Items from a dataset
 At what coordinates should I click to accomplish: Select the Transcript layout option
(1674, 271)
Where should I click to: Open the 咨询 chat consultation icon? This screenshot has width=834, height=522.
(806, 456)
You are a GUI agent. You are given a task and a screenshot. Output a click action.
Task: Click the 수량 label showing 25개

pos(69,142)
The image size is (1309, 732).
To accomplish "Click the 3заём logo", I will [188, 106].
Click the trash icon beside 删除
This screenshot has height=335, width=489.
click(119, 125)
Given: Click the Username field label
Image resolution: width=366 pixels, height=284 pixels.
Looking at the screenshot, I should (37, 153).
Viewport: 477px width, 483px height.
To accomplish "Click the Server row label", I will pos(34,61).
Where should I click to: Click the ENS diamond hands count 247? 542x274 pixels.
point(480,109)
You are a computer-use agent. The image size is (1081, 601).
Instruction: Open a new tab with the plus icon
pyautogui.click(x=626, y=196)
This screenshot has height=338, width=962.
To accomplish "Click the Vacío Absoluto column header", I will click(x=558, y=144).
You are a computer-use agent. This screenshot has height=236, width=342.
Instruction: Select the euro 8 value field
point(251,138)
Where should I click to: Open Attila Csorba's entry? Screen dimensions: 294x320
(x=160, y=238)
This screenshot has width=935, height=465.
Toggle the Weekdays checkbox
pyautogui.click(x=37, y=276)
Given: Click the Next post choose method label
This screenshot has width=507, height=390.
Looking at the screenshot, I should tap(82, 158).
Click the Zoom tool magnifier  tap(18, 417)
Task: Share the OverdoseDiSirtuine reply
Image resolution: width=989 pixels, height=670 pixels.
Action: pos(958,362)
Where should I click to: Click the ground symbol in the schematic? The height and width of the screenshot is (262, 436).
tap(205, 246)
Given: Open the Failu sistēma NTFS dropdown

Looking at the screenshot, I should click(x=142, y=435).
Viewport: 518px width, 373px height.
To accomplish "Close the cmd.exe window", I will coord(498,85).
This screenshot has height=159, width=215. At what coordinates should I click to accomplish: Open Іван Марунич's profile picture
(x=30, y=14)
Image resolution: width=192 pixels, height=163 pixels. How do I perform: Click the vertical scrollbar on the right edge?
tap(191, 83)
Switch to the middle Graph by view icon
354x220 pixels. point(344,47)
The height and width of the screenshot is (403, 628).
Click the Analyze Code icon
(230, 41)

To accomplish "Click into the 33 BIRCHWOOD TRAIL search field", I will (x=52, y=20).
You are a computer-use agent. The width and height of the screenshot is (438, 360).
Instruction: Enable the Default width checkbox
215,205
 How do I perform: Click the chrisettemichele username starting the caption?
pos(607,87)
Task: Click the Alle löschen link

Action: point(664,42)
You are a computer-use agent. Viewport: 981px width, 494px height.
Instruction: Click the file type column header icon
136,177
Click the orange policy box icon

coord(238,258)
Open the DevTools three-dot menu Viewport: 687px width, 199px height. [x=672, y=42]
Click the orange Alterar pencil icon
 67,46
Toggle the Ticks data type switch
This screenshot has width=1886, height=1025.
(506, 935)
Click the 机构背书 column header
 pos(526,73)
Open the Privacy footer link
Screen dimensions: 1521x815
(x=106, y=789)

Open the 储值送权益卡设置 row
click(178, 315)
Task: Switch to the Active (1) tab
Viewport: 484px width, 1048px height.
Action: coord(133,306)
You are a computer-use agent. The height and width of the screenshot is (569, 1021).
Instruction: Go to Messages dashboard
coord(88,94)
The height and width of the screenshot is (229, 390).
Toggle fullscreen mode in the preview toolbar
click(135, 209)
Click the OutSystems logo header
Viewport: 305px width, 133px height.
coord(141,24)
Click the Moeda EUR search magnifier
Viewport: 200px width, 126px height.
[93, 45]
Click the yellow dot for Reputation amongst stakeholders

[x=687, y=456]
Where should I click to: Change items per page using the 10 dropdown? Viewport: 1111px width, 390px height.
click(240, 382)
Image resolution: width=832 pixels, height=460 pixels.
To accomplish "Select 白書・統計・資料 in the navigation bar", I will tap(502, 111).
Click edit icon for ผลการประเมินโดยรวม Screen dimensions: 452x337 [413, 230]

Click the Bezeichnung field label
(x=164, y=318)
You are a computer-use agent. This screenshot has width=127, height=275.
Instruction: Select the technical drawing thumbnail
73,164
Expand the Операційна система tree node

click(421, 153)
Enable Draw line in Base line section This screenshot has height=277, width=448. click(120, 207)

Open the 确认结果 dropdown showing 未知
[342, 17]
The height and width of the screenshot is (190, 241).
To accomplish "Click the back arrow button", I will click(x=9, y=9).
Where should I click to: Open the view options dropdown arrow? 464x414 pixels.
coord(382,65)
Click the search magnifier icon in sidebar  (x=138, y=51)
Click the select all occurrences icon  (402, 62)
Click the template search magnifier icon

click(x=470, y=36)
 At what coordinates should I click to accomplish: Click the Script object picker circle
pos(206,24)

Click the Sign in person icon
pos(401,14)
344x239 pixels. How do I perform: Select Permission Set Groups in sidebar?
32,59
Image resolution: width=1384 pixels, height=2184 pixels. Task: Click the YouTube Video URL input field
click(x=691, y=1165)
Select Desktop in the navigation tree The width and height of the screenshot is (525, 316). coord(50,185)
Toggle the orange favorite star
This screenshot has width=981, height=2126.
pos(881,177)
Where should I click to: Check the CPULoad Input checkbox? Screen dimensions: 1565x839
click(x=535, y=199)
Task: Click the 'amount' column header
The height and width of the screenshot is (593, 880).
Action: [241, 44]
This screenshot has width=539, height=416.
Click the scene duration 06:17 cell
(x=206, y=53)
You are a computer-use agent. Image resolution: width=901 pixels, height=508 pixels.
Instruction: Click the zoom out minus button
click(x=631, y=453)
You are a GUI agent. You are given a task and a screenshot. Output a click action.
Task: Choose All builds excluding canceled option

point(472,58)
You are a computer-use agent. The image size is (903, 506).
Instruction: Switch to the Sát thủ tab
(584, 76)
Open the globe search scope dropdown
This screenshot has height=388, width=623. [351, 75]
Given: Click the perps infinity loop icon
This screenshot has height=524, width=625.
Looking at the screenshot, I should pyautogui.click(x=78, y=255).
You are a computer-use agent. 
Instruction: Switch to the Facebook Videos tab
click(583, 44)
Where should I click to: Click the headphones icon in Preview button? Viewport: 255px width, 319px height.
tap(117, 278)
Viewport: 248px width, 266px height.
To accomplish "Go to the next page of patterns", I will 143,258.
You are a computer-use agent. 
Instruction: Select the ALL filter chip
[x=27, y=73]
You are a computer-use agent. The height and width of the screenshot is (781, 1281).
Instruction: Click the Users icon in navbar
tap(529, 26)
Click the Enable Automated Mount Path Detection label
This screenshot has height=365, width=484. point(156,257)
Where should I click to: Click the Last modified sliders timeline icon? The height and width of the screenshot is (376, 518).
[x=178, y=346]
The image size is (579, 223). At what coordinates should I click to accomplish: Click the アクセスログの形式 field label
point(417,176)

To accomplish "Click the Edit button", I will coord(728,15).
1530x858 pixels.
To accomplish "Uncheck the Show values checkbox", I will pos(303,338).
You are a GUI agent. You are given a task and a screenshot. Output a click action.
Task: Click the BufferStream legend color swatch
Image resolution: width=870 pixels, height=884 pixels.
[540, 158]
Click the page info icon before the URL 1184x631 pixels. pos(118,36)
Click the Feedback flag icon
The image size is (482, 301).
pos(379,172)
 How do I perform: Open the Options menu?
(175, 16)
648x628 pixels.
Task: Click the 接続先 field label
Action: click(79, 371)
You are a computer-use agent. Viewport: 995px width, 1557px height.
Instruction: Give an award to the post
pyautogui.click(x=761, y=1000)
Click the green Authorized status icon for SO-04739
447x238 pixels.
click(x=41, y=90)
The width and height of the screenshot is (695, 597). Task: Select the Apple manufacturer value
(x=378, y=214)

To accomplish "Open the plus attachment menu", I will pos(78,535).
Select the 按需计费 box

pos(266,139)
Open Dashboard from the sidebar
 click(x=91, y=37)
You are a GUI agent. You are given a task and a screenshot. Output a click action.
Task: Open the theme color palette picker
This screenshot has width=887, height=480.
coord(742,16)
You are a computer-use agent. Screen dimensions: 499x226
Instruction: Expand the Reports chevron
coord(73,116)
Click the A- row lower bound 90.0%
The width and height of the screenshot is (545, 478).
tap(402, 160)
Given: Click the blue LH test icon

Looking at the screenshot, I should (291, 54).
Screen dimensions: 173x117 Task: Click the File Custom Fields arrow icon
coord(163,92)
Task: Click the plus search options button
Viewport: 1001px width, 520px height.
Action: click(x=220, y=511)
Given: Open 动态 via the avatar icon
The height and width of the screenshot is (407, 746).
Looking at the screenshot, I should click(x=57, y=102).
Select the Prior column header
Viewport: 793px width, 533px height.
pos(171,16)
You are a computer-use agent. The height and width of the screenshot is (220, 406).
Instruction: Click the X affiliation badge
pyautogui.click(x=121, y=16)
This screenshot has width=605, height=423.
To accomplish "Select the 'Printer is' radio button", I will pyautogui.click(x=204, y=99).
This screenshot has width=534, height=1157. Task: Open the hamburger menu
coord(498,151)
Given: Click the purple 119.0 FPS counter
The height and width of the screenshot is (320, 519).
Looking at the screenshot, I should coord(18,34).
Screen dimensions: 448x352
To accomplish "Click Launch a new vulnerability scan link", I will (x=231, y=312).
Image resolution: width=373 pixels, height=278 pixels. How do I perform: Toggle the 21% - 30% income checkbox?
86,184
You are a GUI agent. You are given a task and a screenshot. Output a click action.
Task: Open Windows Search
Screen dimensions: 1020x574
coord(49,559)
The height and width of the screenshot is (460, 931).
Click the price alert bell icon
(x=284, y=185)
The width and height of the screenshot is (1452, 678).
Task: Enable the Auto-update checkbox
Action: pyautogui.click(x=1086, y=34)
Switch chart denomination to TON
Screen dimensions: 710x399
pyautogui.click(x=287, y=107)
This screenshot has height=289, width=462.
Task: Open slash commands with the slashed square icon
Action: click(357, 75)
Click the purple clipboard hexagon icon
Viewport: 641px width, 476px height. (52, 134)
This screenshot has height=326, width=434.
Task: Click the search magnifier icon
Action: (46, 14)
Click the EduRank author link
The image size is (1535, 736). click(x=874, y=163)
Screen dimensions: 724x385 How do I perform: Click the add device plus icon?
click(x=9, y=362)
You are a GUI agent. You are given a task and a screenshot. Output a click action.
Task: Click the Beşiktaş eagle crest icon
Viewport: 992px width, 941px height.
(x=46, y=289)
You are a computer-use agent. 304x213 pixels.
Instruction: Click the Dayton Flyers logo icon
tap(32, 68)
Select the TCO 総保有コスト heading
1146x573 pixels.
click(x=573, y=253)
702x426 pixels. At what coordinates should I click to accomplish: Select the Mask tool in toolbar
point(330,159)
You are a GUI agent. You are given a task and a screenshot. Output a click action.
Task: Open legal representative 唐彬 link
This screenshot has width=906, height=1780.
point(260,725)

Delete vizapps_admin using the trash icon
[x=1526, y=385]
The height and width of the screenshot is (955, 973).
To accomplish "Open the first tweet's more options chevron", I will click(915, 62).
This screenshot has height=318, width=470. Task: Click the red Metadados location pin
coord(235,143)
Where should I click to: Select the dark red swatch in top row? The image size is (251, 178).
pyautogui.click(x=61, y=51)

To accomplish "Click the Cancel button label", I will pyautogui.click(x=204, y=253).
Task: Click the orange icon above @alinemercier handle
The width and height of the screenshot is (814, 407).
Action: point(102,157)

> [Problem to work on]:
Go through the records above, find each line with the string "color", and copy it.

> [Written response]:
Task: Click the BufferStream legend color swatch
Task: Open the theme color palette picker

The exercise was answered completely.